All Posts Tagged With: "Canadian Council of Chief Executives"

Canada needs to improve aboriginal education to survive in global economy: Stewart-Patterson

Business leader says that university and colleges need to reach out to adult learners, new immigrants

Canada must improve the educational outcomes of aboriginals and new immigrants in order to prosper in the global economy, according to the executive vice-president of The Canadian Council of Chief Executives.

“It is clear that Canada cannot rest on its laurels,” said David Stewart-Patterson in a keynote speech at an international conference regarding higher education access. “If we want to continue enjoying steady growth in our standard of living, we need to do better.”

The conference, titled “Neither a moment nor a mind to waste,” took place this week in Toronto and explored ways to improve student access and educational outcomes.

Canada’s economy has undergone a period of rapid growth in the last fifteen years from an economy “in which we did not have enough jobs for our people to one in which we cannot find enough people for the work that needs doing,” explained Stewart-Patterson.

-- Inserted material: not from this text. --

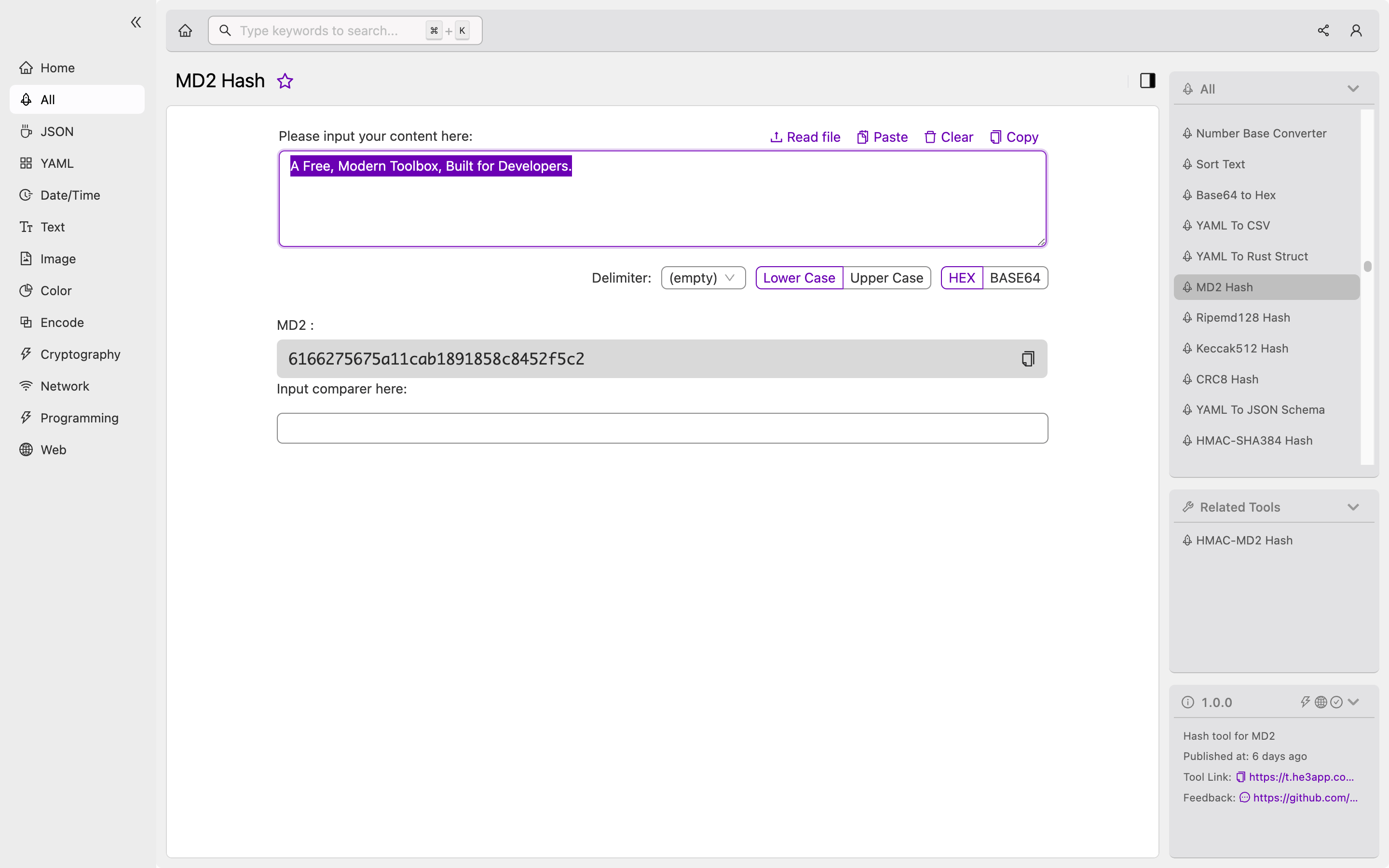Click the Encode menu section
Viewport: 1389px width, 868px height.
click(x=62, y=322)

He added that ensuring access to higher education was once a moral imperative but is now an economic necessity.

“Far too many Aboriginals are not finishing high school,” he said, pointing to research by the Caledon Institute of Social Policy showing that Aboriginal people who complete high school have almost the same post-secondary participation rate as non-Aboriginal high school graduates. Stewart-Patterson called on the federal government to seize the “critical opportunity to demonstrate leadership and work with First Nations to find solutions that work.”

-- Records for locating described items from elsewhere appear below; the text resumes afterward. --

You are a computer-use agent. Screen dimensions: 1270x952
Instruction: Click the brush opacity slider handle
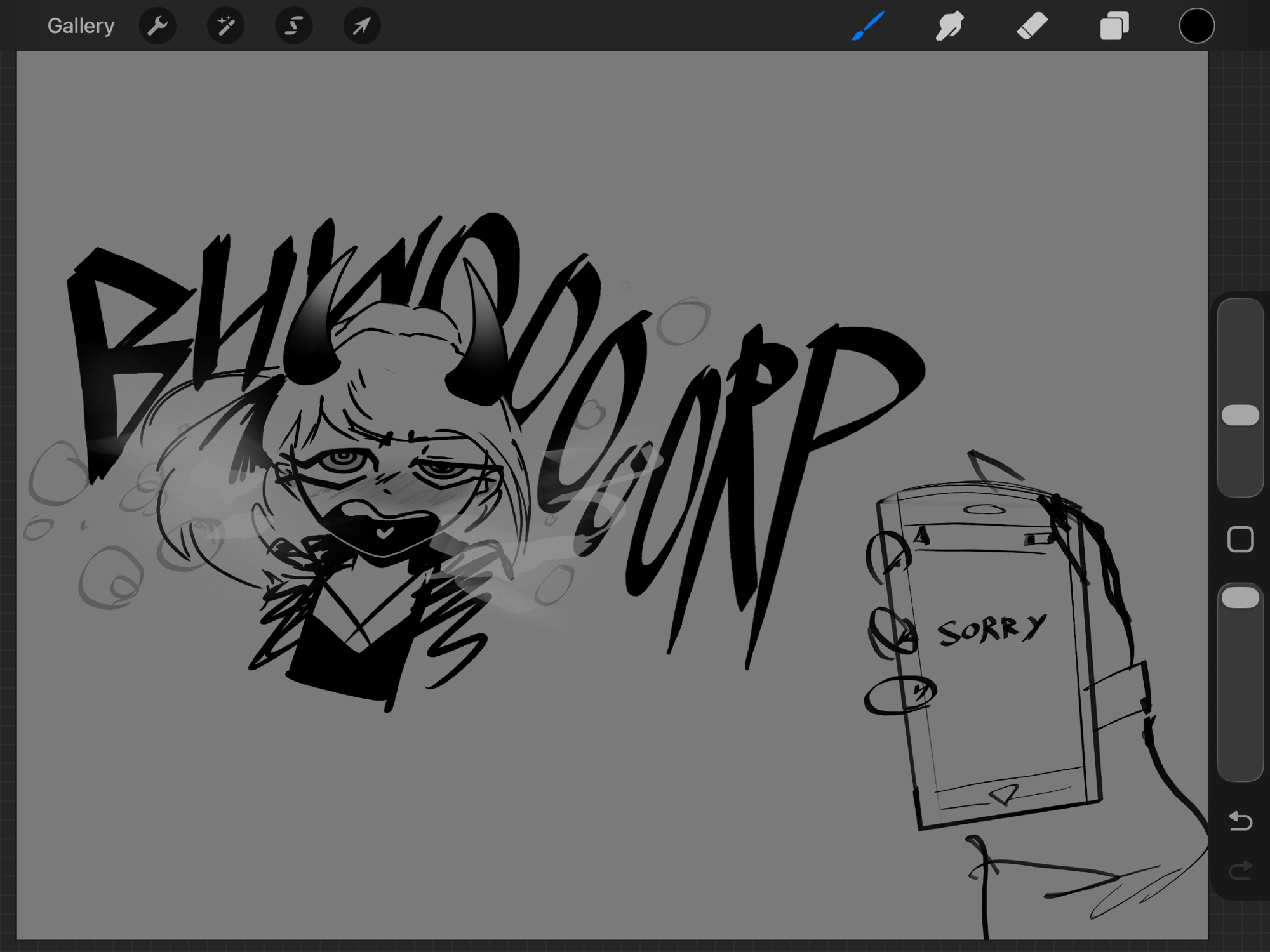(1240, 598)
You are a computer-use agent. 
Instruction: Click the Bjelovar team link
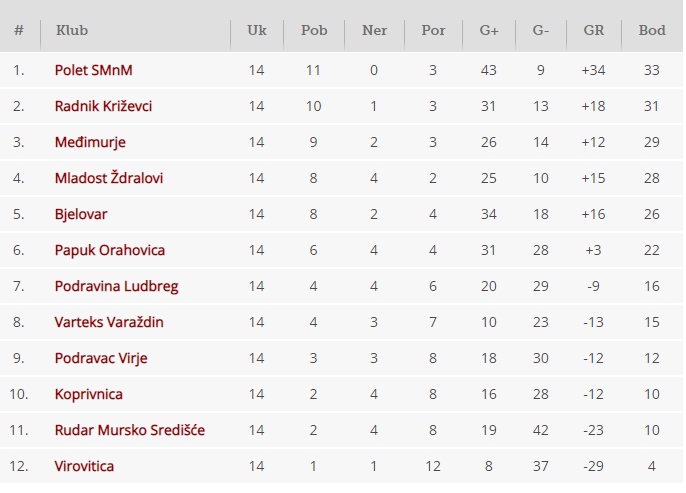coord(81,214)
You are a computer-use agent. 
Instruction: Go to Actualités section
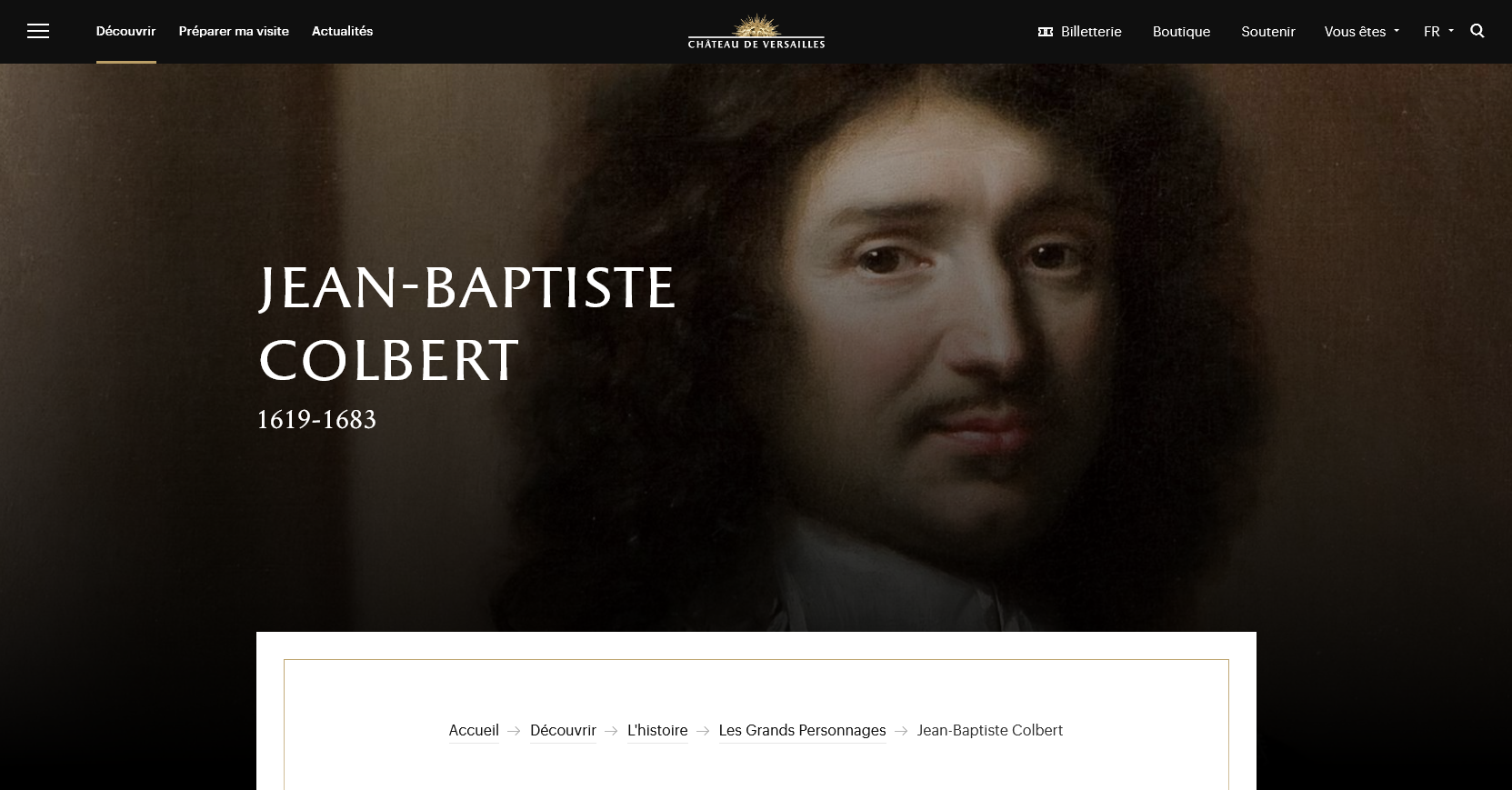342,31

“This is the one group of students for which the federal government, rather than the provinces, bears primary responsibility,” he said.

Stewart-Patterson’s words are particularly relevant in light of the current dispute between the federal and Ontario governments over responsibility for the First Nations Technical Institute. The federal government recently withdrew funding for the institution, arguing that education is a provincial responsibility. After months of uncertainty as to whether the school would remain open, the provincial government stepped in with emergency one-time funding. But the province still maintains that the institution is the federal government’s responsibility.

Stewart-Patterson says that as Canada’s largest growing demographic, aboriginal youth are very important for the future of Canada. With the overall youth demographic expected to peak in 2012, Canadian universities must reach this group of potential students in order to maintain current enrolment levels.